先端が九の字のようにカーブを描いており、そして先に行くほど幅が広くなっている。
「なんだ・・・?あの剣・・・」
「これか?コラっていうんだ」
ウィチタの問いにベランコは答えながらコラというらしい剣を空にヒョイッと投げた。重いコラはブンッと空を切ると再びベランコの手に戻ってきた。
「てめぇらには過ぎた長物さ」
再びコラがブンッと音を立てて宙を舞った。
「例えるならそうだな」
ブンッ ブンッ
コラを操るベランコの動きはどんどんと早くなっていった。
「・・・鶏を割くのに」
ブンッ ブンッ ブンッ ブンッ
「牛刀を持ち出すようなモンだな」
ブンブンブンブンブンブンブンブン
「じゃあなんで持ち出すのかって?」
ブブブブブブブブブブブブブブ・・・
「てめぇらが俺の目の前に立つからだ」
大道芸人のお手玉でもこんなに早く投げてキャッチをできないだろう。
ましてや巨大な剣でやれと言われたら、誰もが拒否するはずだ。
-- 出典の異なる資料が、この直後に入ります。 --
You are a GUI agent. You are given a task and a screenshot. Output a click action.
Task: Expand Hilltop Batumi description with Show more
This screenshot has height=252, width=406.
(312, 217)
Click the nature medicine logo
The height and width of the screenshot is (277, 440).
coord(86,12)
一歩間違えれば自分の腕がバッサリと切り落とされる。
しかしそれをベランコは事もなげにやってのけた。回転する刃に少しでも触れれば死へ一直線である。
ウィチタはただその光景に唾を呑むことしかできなかった。
「邪魔をするもの全てを打ち砕く!!」
ブブブブブブブブブブブブブブブブブブブブブブブブブブブブ
「てめぇらは邪魔だ」
気が付くとウィチタは木の影に寝かされていた。
―・・・何が起こったんだ?
―やつの姿が消えたかと思ったら、すぐに目の前に現れて・・・
自分の体に目を落としてハッと見開いた。
左胸からまっすぐ自分でも見えるほどの裂け目が出来ていた。
同時に少し風が吹きつけるだけで悶えるほどの激痛が体中を巡り、そのあまりに叫び出す。
息をすることすら憚れるほどであったが、ウィチタは目の前に顔を向けて糸目を見開いた。
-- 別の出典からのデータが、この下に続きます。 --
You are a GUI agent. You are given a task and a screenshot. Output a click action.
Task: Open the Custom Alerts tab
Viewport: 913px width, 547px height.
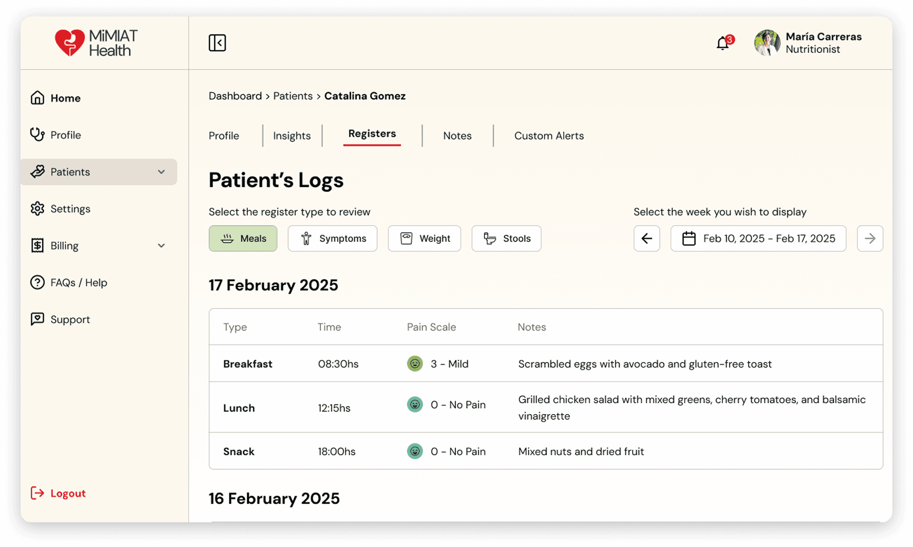tap(549, 136)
全身血まみれのオレスティラがベランコと対峙していた。
彼女の腕は動くのが奇跡的なほど深手を負っており、それはどう見てもウィチタをかばった故に負った傷だった。
「スピッツィキーノ卿・・・!」
「問題ない」
「ヒハハァ問題無ェって、体じゃねえだろう」
「生きてんのが不思議なモンだぜ」と加えながら、再びベランコは回転させたコラを手に斬りかかってきた。ウィチタやオレスティラに重傷を負わせただけはある。彼女の紫色の髪が刃に僅かに触れただけで、まるで生野菜かのようにスパスパと斬られた。
そんな凶器が自身の首元に迫っているというのに、オレスティラはまだ笑っていた。
「最高だな」
目にも止まらぬ速さで回るコラに躊躇なく―かといって予力で剣の動きを読んだようでもなく―手を突き出した。ガシリと彼女が掴んだのは刃のついてない峰。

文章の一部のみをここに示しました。